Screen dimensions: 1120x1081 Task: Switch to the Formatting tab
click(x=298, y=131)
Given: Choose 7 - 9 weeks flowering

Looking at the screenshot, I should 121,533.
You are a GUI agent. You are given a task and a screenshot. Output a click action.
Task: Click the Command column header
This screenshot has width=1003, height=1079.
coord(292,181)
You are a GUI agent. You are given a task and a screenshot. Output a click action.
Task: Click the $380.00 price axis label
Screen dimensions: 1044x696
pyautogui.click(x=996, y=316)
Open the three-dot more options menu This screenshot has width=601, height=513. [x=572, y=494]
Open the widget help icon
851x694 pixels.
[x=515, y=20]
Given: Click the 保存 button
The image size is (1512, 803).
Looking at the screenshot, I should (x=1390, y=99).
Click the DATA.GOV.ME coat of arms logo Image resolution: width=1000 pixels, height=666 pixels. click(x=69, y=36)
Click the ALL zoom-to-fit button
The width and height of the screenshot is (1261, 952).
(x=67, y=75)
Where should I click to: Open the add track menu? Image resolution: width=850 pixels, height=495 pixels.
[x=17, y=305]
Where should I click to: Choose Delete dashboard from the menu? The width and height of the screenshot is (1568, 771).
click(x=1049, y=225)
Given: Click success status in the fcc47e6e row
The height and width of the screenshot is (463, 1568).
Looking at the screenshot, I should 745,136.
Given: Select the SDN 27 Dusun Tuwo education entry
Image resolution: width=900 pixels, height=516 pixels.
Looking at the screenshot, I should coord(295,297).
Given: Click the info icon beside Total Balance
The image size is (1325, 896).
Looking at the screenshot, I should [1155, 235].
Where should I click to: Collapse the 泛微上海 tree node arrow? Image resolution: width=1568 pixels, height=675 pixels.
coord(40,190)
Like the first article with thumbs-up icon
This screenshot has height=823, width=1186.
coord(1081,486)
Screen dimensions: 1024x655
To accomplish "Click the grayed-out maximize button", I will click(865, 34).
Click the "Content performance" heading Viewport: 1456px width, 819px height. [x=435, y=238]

:::

» EXERCISE
Could you return the complete set of entries exactly?

» COMPLETED EXERCISE
Screen dimensions: 1120x1081 Task: Switch to the Formatting tab
click(x=298, y=131)
Given: Choose 7 - 9 weeks flowering

Looking at the screenshot, I should 121,533.
You are a GUI agent. You are given a task and a screenshot. Output a click action.
Task: Click the Command column header
This screenshot has width=1003, height=1079.
coord(292,181)
You are a GUI agent. You are given a task and a screenshot. Output a click action.
Task: Click the $380.00 price axis label
Screen dimensions: 1044x696
pyautogui.click(x=996, y=316)
Open the three-dot more options menu This screenshot has width=601, height=513. [x=572, y=494]
Open the widget help icon
851x694 pixels.
[x=515, y=20]
Given: Click the 保存 button
The image size is (1512, 803).
Looking at the screenshot, I should (x=1390, y=99).
Click the DATA.GOV.ME coat of arms logo Image resolution: width=1000 pixels, height=666 pixels. click(x=69, y=36)
Click the ALL zoom-to-fit button
The width and height of the screenshot is (1261, 952).
(x=67, y=75)
Where should I click to: Open the add track menu? Image resolution: width=850 pixels, height=495 pixels.
[x=17, y=305]
Where should I click to: Choose Delete dashboard from the menu? The width and height of the screenshot is (1568, 771).
click(x=1049, y=225)
Given: Click success status in the fcc47e6e row
The height and width of the screenshot is (463, 1568).
Looking at the screenshot, I should 745,136.
Given: Select the SDN 27 Dusun Tuwo education entry
Image resolution: width=900 pixels, height=516 pixels.
Looking at the screenshot, I should coord(295,297).
Given: Click the info icon beside Total Balance
The image size is (1325, 896).
Looking at the screenshot, I should [1155, 235].
Where should I click to: Collapse the 泛微上海 tree node arrow? Image resolution: width=1568 pixels, height=675 pixels.
coord(40,190)
Like the first article with thumbs-up icon
This screenshot has height=823, width=1186.
coord(1081,486)
Screen dimensions: 1024x655
To accomplish "Click the grayed-out maximize button", I will click(865, 34).
Click the "Content performance" heading Viewport: 1456px width, 819px height. [x=435, y=238]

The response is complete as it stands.